------ LISTED RECORDS

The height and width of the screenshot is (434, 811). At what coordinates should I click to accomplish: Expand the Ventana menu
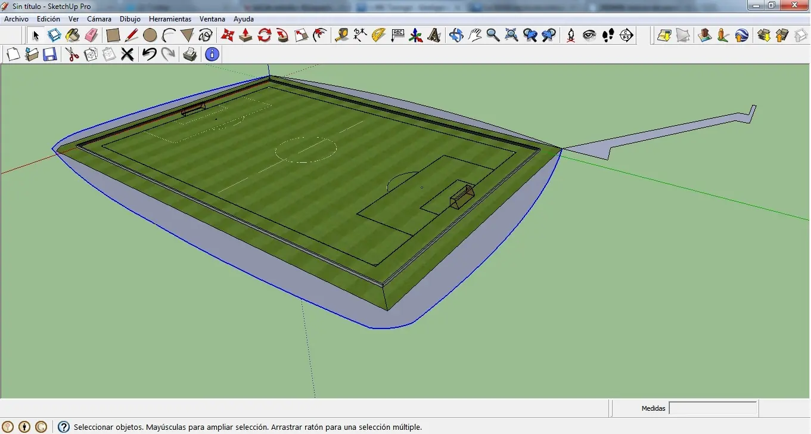[x=212, y=19]
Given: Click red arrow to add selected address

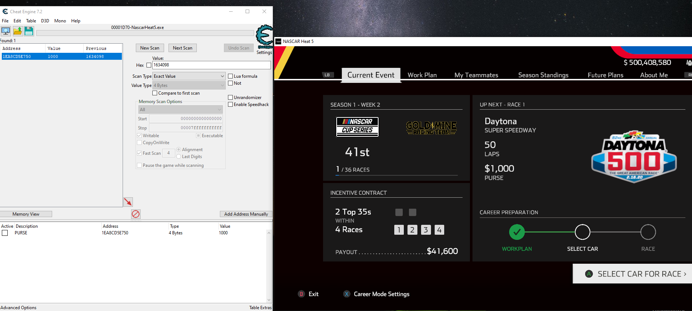Looking at the screenshot, I should point(128,202).
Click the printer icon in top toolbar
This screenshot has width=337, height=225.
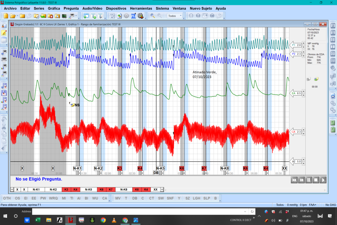[72, 16]
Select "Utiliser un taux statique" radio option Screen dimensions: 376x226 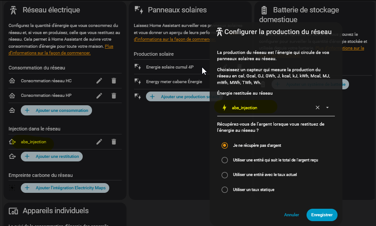(225, 190)
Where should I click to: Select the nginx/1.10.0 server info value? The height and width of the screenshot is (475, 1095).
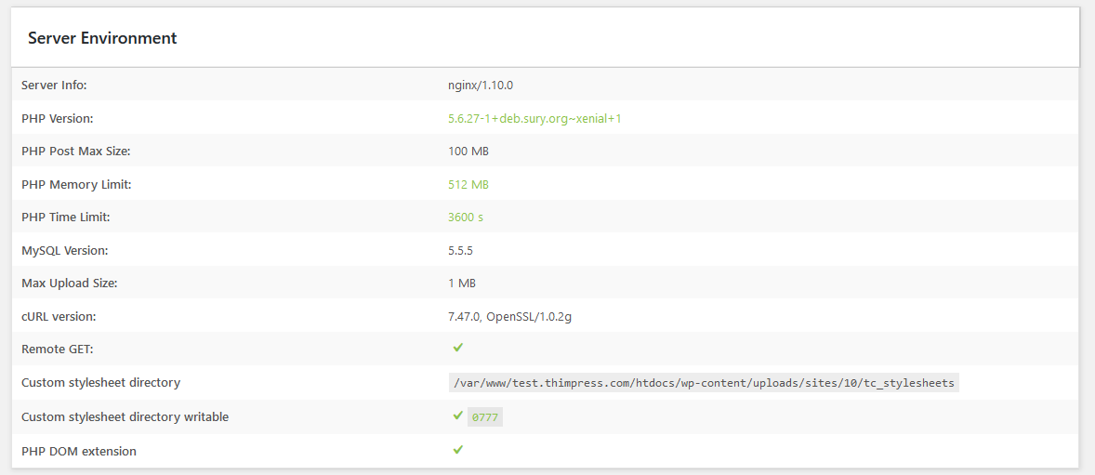pos(481,86)
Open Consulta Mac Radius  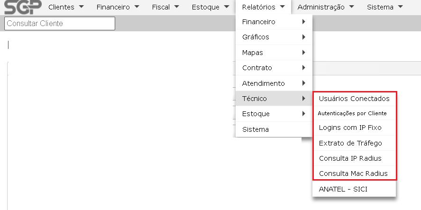coord(353,173)
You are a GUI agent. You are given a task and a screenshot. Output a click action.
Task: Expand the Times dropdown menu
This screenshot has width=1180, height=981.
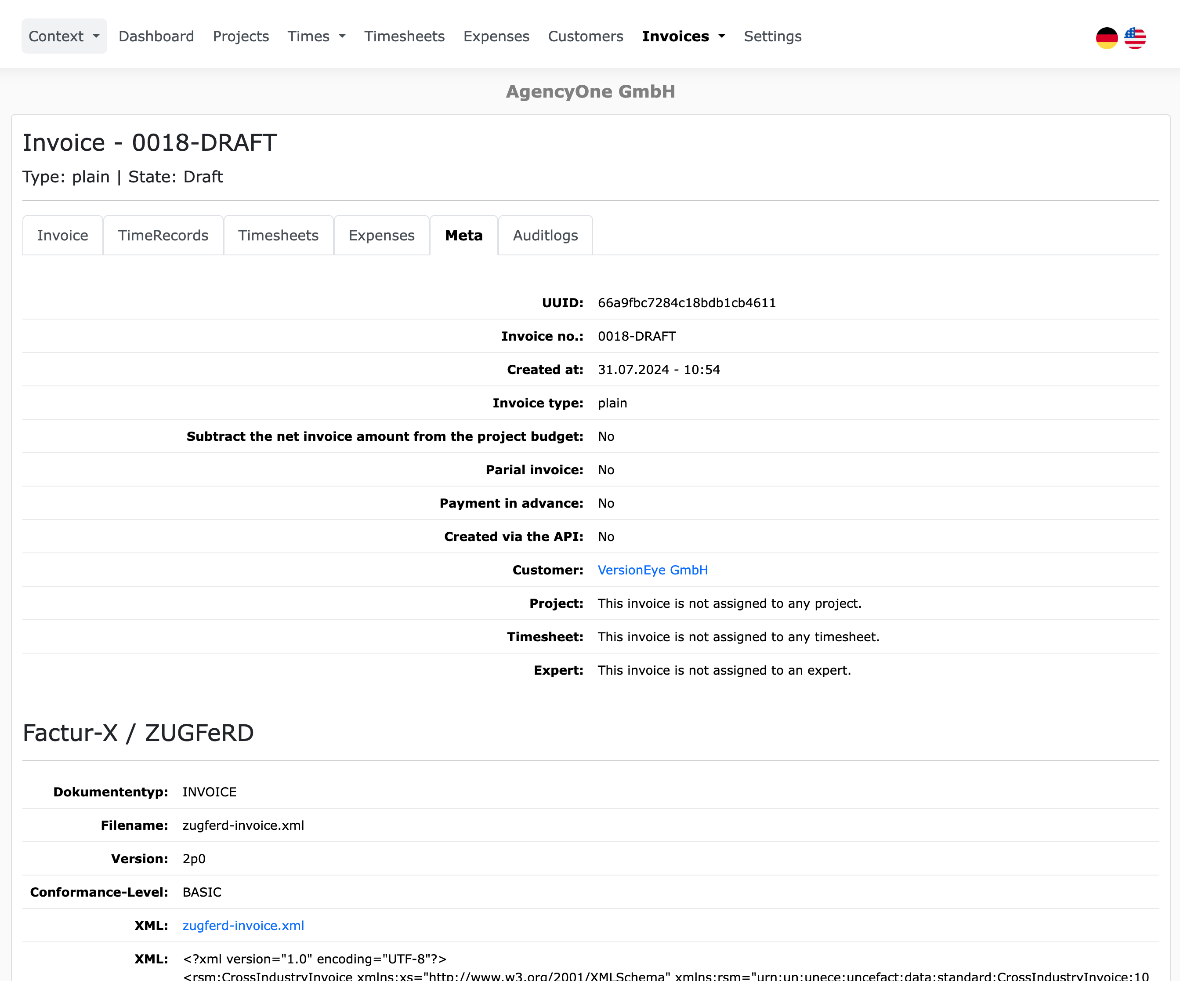(x=316, y=35)
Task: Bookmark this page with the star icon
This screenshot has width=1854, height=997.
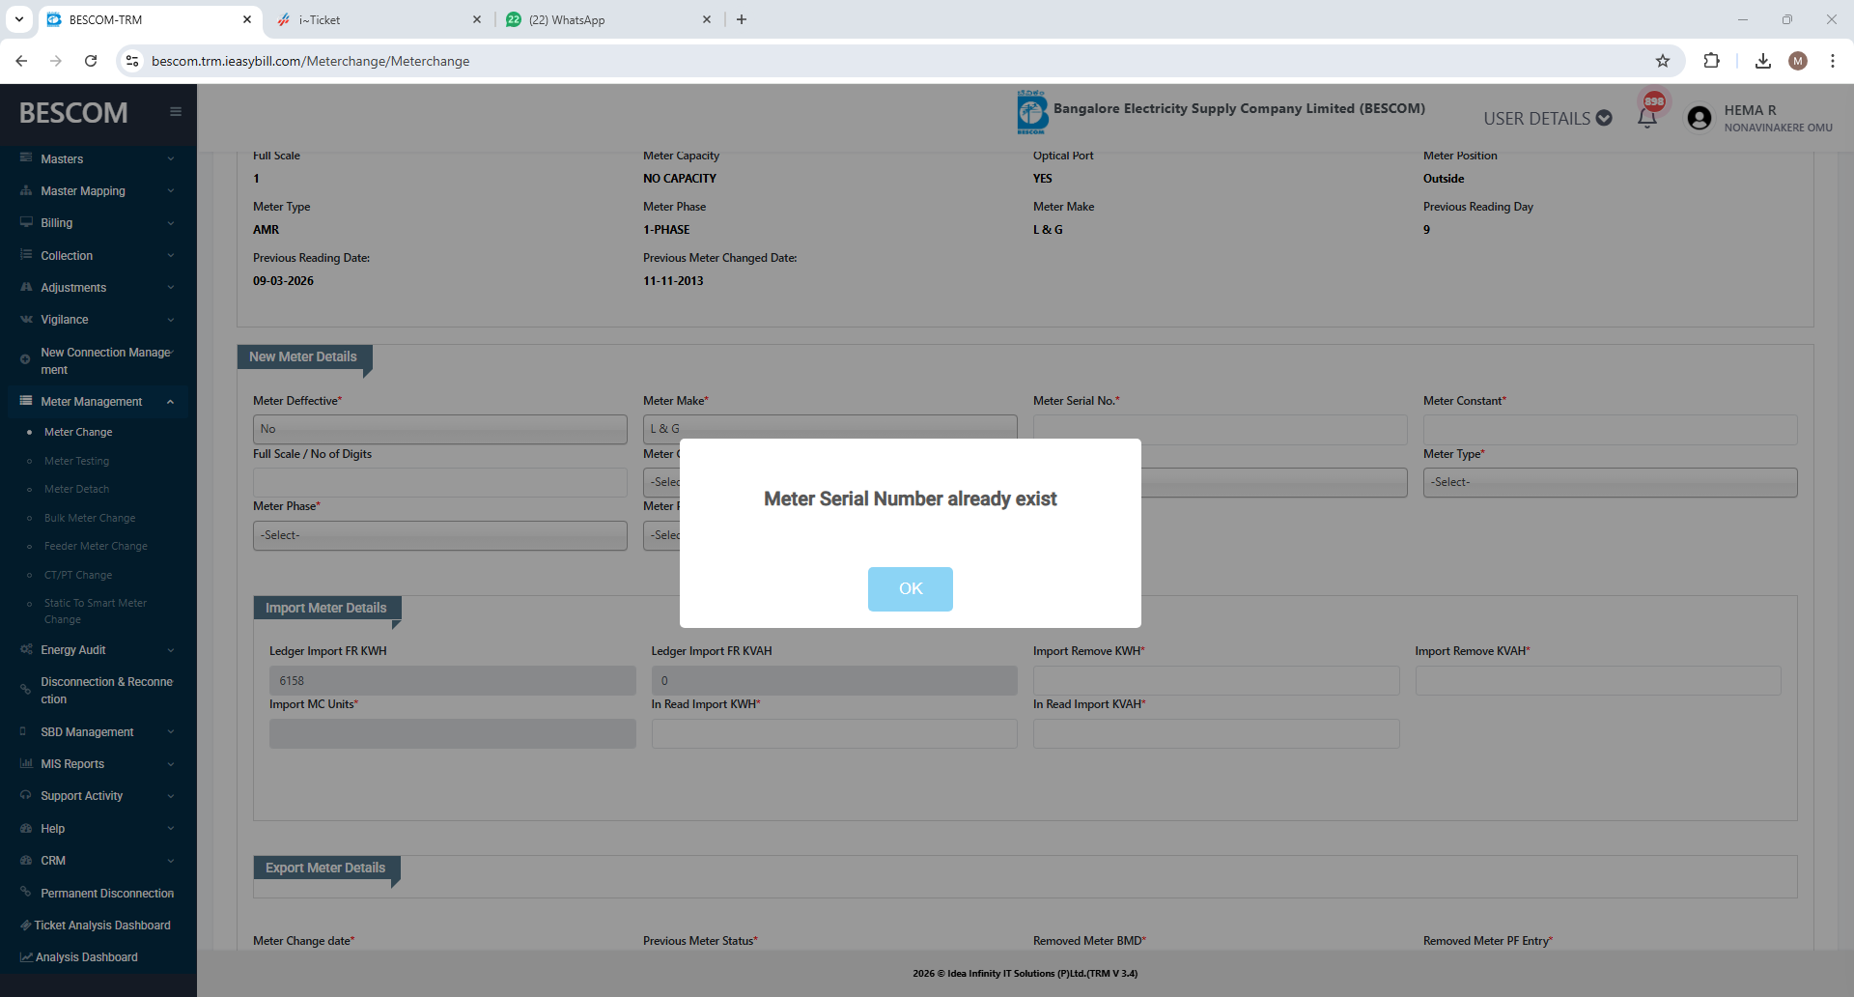Action: 1663,61
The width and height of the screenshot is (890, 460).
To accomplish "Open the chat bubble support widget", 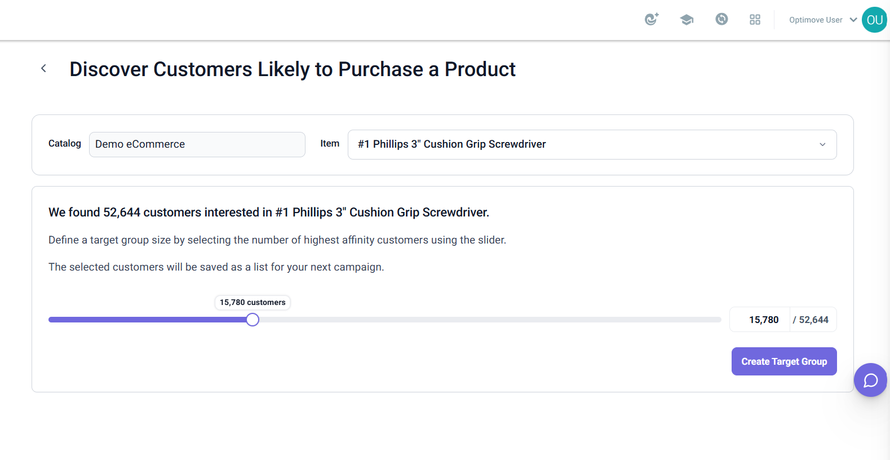I will [871, 380].
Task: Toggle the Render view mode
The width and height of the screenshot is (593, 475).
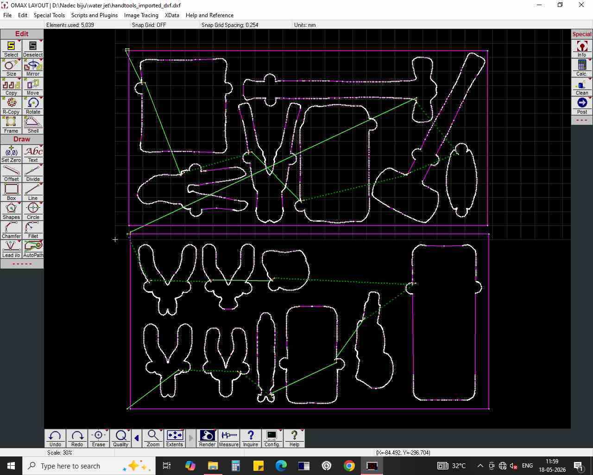Action: click(207, 438)
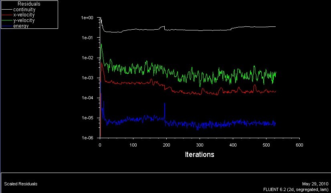Image resolution: width=331 pixels, height=193 pixels.
Task: Click the May 29, 2010 date stamp
Action: pyautogui.click(x=316, y=183)
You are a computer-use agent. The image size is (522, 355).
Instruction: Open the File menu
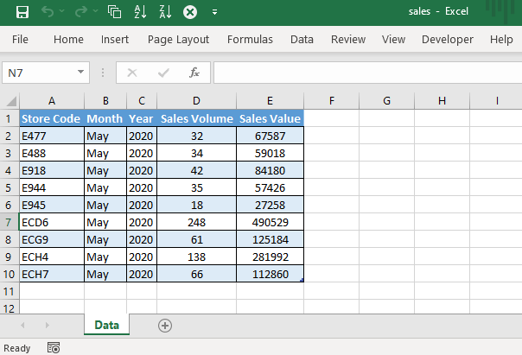(x=20, y=40)
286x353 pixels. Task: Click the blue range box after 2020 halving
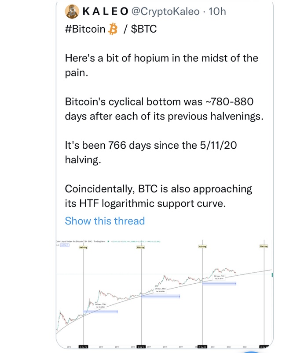(x=220, y=284)
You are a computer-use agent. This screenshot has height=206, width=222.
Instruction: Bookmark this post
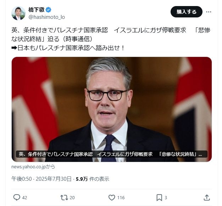click(159, 197)
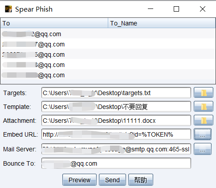Send the phishing emails with Send button
Screen dimensions: 216x188
click(112, 180)
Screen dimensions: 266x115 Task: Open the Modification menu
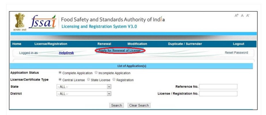click(x=137, y=44)
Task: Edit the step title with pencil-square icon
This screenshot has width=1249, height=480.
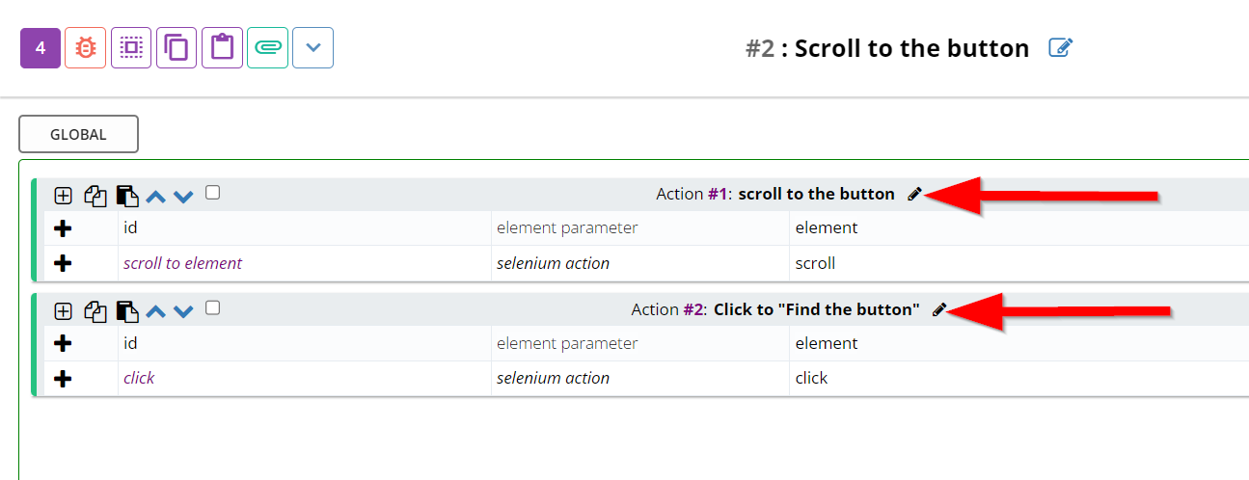Action: [1061, 47]
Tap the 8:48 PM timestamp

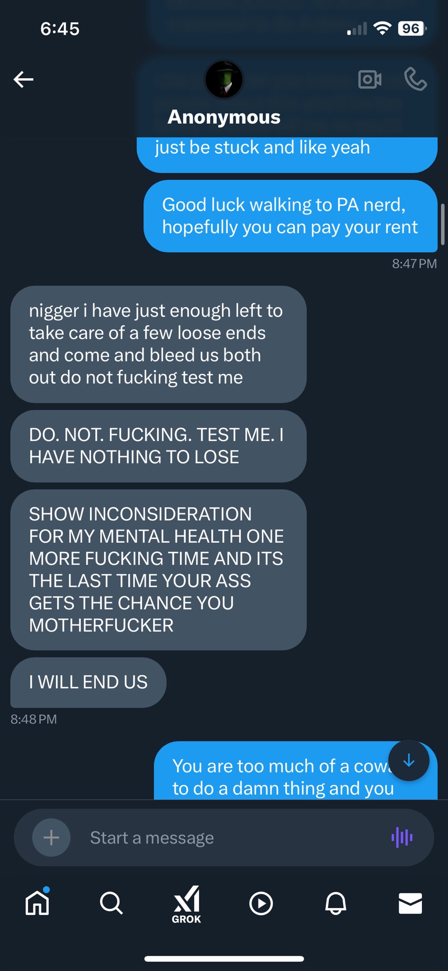click(34, 719)
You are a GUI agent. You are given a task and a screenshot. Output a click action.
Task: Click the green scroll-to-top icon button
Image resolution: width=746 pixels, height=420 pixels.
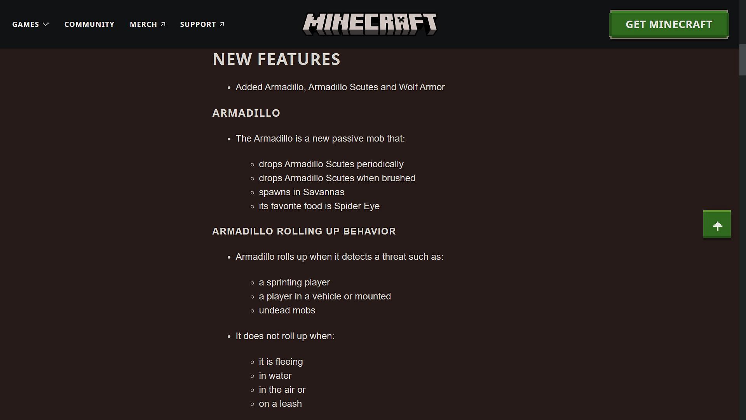717,225
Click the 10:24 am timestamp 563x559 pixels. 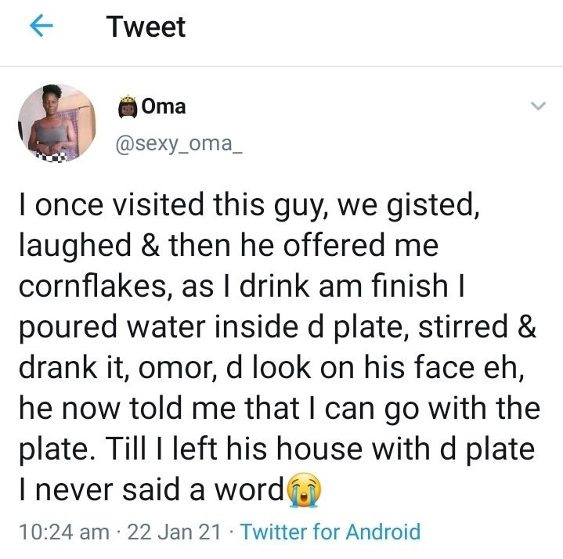point(64,532)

------------

■ **DIRECTION**
Copy the data word for word, from its first line through the line containing "Looking at the". Leave the pictures out.

■ **SOLUTION**
The height and width of the screenshot is (434, 811). At what coordinates should I click to accomplish: Expand the Ventana menu
[x=212, y=19]
Given: Click red arrow to add selected address

Looking at the screenshot, I should point(128,202).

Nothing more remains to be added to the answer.